ИСХОДНЫЙ ТЕКСТ →

Иногда ставилось под сомнение даже существование этой сакральной опеки, а в облике небесного «посетителя», персонифицировавшего эскапистско-романтическую грезу, нагнетались черты мнимости и соблазна. Сказка И. Киреевского «Опал» (1830) повествует о звездных видениях героя, зачарованного прекрасной девушкой, олицетворяющей Музыку Солнца, – а заканчивается она его поражением и печальным панегириком фантазии: «Обман все прекрасное, и чем прекраснее, тем обманчивее; ибо лучшее, что есть в мире, это – мечта»[347].
Грезы были, однако, духовным климатом тогдашней культуры – и живительным и губительным одновременно. Без них она задыхалась – но и сами они не способствовали ее долголетию. Те «мыльные вселенные», над которыми так потешался журнал Сенковского, по большей части все же были достоянием не философов, а стихотворцев, порой совсем еще юных. Если натурфилософы и художники видели в себе неких правопреемников Создателя, осмысляющих и продолжающих Его деяние, то романтические поэты чаще всего помышляли именно об альтернативе, пусть даже не поддающейся осязаемому воплощению (либо, во всяком случае, считали нужным имитировать такие помыслы). Демиургический заряд, накопленный этими сновидцами, заставлял их противопоставлять неуютной земной жизни свой суверенный и более удачный проект творения, рожденный горделивой «мыслью» или «умом», воспарившим над будничными заботами. Пятнадцатилетний Лермонтов сочиняет «Русскую песню»: «В уме своем я создал мир иной И образов иных существованье». Стихотворение это при жизни автора так и не появилось в печати. Но спустя несколько лет почти неотличимыми строками М. Деларю открывает собственное сочинение «Мой мир» (которое затем строится с оглядкой на Жуковского):
- Души моей причудливой мечтой
- Себе я создал мир чудесной,
- И в нем живу, дыша его красой
- И роскошью его небесной.

ЗАПИСИ →
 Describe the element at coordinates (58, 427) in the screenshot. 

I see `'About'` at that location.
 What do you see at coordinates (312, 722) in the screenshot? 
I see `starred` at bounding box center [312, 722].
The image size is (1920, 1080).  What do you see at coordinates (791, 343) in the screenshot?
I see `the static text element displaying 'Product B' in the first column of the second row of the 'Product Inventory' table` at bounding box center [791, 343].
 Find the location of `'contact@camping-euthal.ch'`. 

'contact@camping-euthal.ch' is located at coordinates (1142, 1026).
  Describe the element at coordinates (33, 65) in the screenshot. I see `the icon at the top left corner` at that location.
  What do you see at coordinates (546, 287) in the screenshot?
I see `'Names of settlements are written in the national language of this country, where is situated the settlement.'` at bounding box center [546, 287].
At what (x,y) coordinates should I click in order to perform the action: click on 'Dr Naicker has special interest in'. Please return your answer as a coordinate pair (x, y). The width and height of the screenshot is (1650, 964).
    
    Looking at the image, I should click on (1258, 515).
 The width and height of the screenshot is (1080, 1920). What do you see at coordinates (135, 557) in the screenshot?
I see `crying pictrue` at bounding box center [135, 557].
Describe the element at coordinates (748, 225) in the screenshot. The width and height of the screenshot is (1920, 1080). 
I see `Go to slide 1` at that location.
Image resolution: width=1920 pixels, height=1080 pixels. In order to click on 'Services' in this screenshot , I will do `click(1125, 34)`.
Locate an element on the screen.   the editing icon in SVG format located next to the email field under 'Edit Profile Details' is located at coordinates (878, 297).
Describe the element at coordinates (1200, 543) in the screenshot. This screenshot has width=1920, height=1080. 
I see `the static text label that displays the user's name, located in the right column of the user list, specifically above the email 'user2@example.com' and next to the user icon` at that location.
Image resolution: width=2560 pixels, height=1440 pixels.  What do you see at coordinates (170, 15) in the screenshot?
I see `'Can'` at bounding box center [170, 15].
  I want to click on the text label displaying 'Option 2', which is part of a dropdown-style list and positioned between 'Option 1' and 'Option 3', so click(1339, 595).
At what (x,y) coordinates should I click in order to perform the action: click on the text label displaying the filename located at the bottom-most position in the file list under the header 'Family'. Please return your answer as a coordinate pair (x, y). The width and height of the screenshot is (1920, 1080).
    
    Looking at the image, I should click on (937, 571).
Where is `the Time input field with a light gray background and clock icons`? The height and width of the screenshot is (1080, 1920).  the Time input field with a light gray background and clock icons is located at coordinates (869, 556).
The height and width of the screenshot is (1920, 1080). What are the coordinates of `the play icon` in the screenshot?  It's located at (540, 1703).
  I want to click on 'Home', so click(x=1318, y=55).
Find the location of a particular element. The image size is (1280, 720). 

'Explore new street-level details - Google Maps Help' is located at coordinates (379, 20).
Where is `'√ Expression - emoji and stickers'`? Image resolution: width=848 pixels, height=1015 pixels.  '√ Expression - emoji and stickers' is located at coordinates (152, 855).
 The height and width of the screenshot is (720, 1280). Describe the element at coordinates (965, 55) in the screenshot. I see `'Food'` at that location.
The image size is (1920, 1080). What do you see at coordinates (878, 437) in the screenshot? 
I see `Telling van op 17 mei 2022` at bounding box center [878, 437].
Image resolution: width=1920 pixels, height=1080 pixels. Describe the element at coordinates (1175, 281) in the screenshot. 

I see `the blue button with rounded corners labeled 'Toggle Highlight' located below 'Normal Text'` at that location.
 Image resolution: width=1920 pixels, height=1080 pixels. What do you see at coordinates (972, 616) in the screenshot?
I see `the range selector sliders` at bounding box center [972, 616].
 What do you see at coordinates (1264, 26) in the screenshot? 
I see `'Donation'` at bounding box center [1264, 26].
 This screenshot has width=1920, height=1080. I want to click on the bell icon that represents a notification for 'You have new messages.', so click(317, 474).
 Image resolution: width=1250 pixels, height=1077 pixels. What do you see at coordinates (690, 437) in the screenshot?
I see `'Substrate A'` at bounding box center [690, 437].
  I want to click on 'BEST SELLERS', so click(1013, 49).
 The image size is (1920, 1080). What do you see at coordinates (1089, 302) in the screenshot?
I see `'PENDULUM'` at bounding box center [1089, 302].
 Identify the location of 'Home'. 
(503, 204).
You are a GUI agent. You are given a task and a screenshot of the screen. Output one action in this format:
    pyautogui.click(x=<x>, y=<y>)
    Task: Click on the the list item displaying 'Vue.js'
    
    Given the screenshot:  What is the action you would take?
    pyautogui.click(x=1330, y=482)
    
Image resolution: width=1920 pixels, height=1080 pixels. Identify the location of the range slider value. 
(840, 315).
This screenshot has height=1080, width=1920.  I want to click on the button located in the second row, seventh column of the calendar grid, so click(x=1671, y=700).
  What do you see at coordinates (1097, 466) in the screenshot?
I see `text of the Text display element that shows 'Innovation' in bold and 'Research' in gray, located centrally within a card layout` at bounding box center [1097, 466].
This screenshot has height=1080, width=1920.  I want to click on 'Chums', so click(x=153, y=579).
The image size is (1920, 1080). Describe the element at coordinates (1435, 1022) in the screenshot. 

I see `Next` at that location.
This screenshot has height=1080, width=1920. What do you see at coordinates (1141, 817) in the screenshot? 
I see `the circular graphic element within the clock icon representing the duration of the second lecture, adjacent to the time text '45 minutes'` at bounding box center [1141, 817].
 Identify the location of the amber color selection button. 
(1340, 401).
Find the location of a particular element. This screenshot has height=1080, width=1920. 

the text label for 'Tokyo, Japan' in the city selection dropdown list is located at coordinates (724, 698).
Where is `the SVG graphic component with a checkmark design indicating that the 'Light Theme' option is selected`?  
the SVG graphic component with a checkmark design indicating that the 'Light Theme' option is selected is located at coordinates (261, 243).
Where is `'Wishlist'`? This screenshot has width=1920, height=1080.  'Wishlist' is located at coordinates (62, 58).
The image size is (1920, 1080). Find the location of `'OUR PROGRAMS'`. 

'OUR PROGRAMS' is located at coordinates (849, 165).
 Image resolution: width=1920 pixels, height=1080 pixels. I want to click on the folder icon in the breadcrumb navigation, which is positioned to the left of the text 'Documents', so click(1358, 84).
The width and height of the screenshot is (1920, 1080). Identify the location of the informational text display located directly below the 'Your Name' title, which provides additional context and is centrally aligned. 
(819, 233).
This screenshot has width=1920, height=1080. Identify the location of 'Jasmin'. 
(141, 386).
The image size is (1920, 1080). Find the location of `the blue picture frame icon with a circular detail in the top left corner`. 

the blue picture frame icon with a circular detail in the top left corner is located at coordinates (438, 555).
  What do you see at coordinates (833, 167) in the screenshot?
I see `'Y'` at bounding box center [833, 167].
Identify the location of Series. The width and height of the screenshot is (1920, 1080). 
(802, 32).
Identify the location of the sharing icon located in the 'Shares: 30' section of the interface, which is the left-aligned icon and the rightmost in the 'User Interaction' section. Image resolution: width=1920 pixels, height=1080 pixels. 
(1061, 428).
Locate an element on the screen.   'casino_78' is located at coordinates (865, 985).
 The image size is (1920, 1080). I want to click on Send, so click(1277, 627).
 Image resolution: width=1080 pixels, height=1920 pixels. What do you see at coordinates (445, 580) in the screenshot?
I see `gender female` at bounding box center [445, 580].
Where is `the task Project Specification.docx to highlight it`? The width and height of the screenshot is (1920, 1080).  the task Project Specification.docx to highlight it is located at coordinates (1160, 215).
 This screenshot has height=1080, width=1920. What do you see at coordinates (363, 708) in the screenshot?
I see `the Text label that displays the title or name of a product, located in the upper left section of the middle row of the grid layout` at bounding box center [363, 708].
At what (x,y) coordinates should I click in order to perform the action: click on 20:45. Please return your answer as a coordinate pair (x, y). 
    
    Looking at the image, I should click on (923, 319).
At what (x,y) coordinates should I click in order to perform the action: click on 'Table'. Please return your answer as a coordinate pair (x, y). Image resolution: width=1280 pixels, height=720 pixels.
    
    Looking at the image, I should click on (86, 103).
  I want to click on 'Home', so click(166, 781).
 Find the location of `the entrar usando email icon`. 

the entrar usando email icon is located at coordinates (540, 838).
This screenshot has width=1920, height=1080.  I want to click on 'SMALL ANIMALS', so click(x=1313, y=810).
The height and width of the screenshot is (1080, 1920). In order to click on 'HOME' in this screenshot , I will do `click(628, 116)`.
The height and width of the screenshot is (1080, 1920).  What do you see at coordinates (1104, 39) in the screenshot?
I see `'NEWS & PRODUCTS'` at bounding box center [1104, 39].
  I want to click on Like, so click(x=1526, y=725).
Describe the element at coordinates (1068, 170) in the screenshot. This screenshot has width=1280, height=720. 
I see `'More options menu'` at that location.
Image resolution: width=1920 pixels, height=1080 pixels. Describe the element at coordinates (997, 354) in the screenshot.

ЗАДАНИЕ → Как, согласно тексту о романтических грезах, называется сочинение М. Деларю, которое открывается строками, почти неотличимыми от «Русской песни» Лермонтова?

ОТВЕТ → «Мой мир».